■ Available data ■
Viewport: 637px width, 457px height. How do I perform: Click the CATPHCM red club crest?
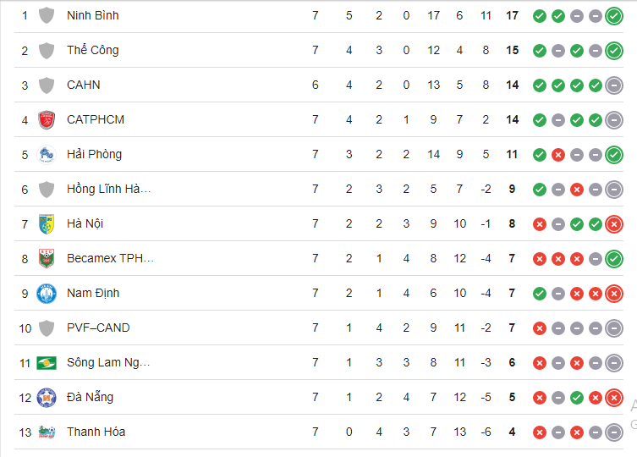[47, 119]
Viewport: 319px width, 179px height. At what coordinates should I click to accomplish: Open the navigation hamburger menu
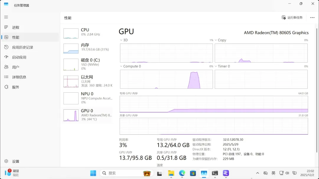[x=6, y=17]
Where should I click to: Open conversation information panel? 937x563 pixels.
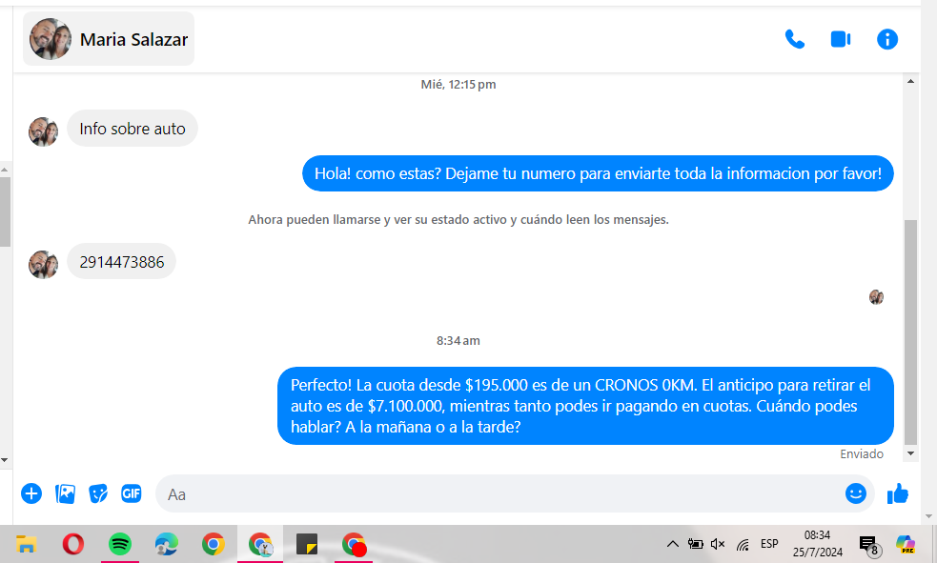pos(886,39)
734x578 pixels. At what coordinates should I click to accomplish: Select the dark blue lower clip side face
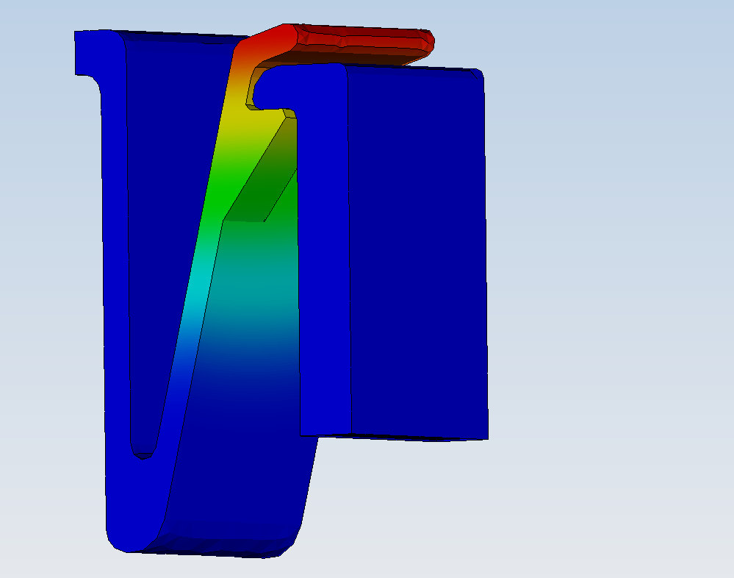coord(235,456)
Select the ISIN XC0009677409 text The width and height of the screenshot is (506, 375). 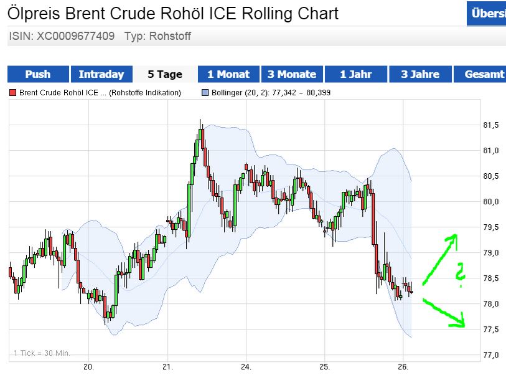59,37
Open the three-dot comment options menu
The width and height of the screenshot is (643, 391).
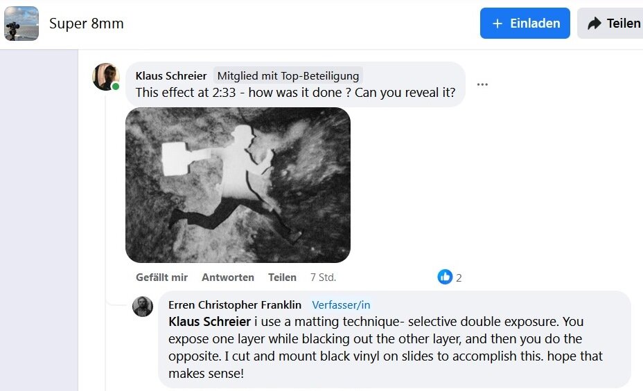[482, 84]
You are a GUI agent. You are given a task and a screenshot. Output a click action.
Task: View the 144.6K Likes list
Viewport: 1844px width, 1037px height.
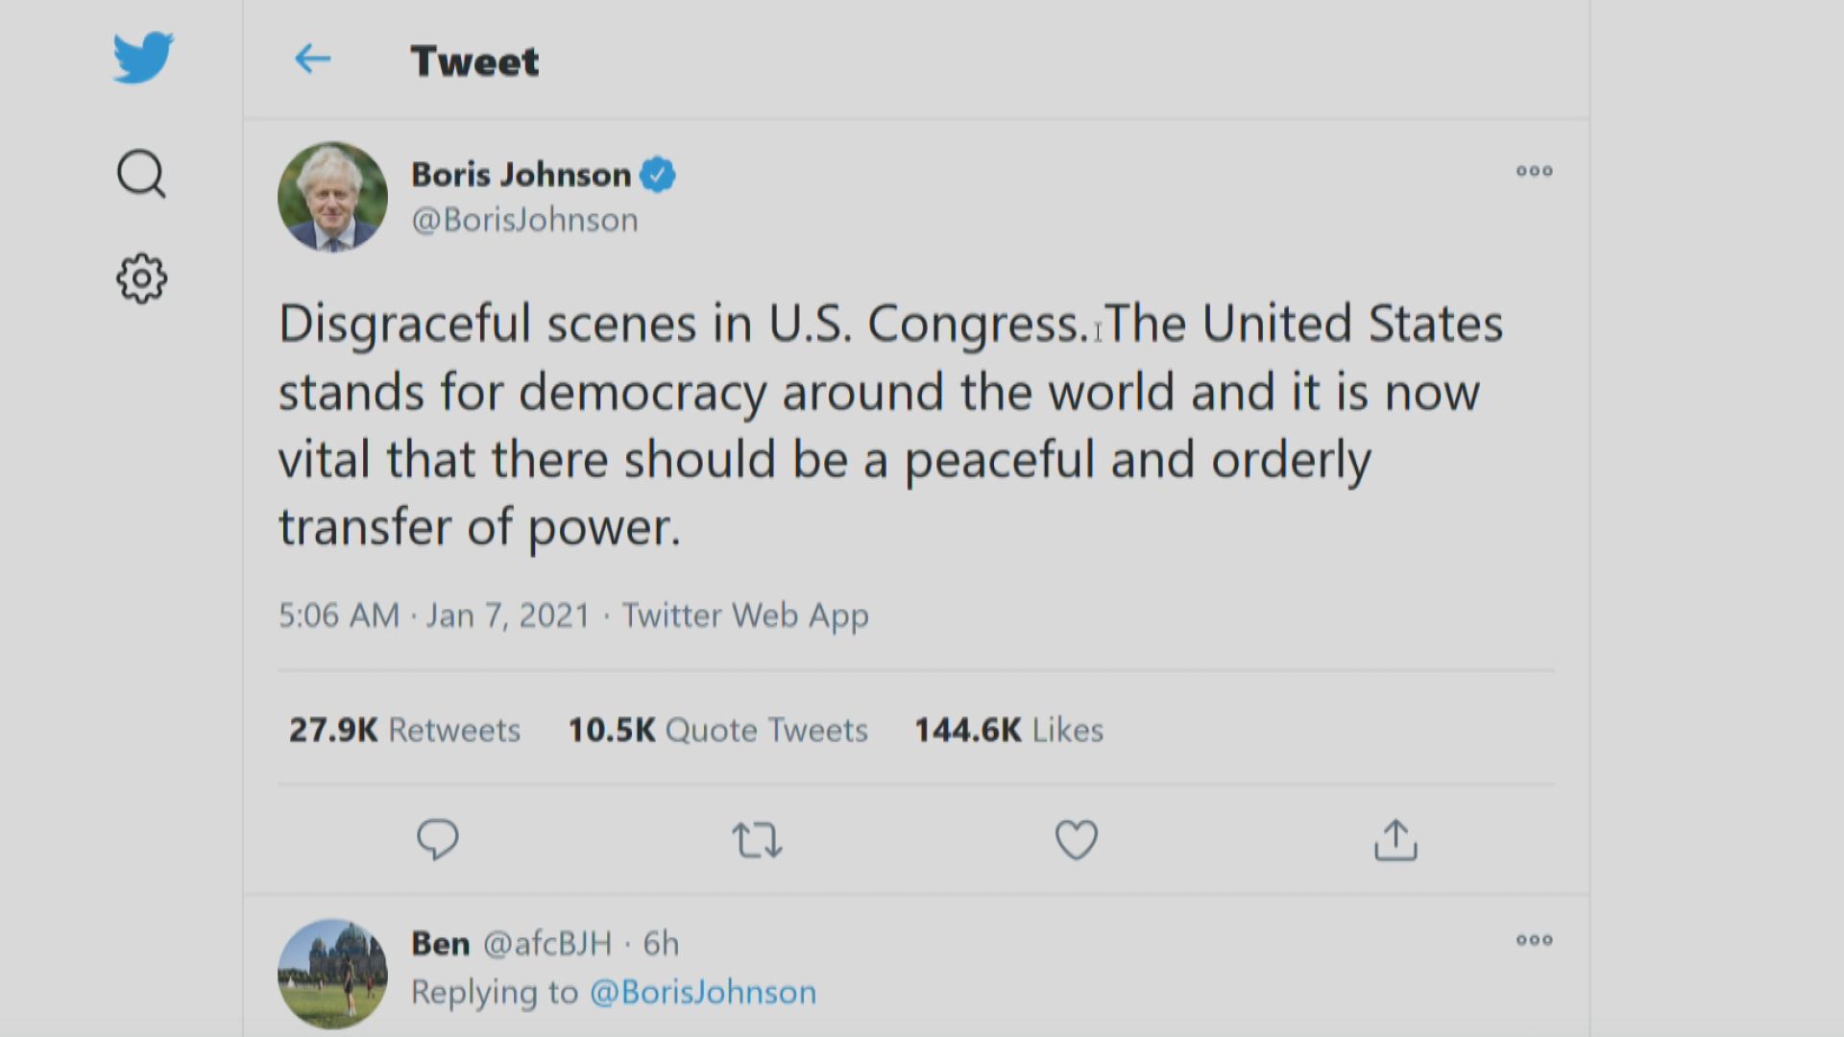[1008, 730]
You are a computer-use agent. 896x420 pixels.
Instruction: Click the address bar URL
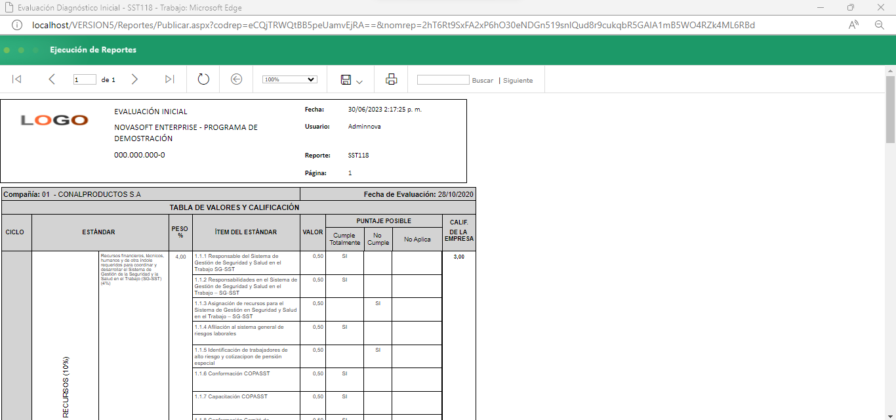tap(394, 25)
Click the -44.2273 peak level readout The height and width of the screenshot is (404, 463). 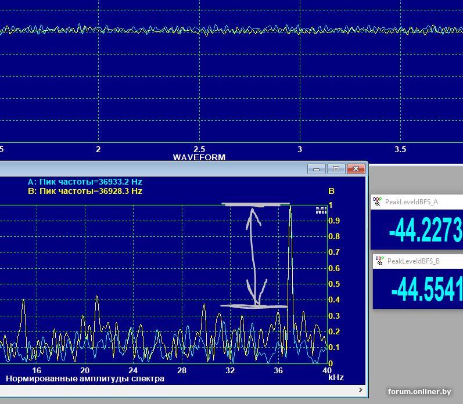[425, 230]
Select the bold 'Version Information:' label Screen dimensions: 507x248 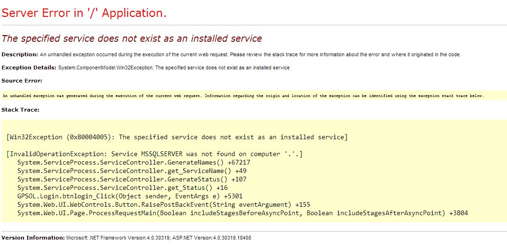click(33, 238)
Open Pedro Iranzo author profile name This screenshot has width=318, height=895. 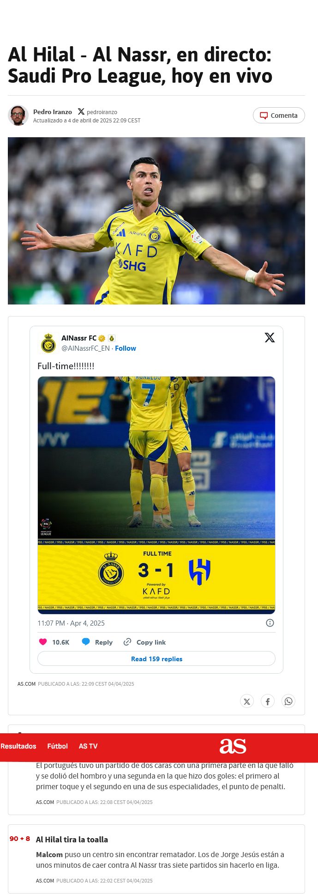coord(53,112)
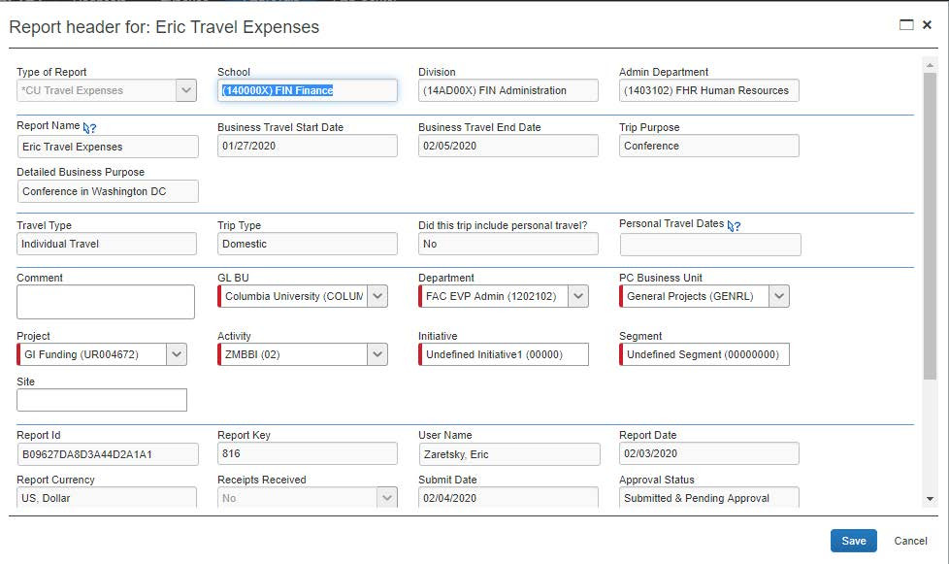Click the Report Name text field
949x564 pixels.
click(108, 147)
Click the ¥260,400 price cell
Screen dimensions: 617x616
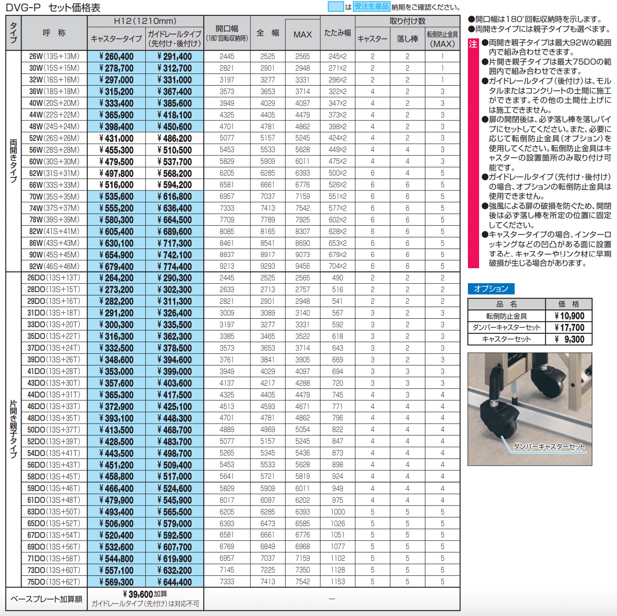[x=116, y=57]
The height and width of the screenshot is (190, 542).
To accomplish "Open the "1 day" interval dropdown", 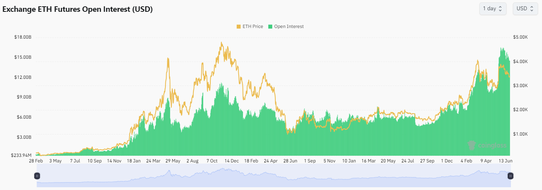I will (492, 9).
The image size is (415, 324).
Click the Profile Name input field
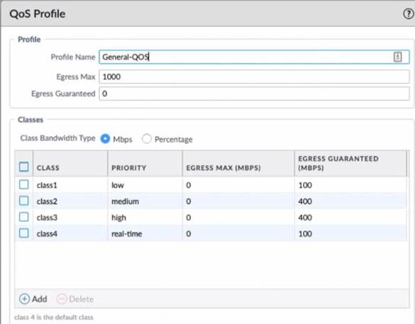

■ Work order ■
Search the entries for the word "agent", then copy every line in which it is found.

■ Task answer ■
You are a GUI agent. You are given a task and a screenshot. Output a click action.
You are a computer-use agent. 896x420 pixels.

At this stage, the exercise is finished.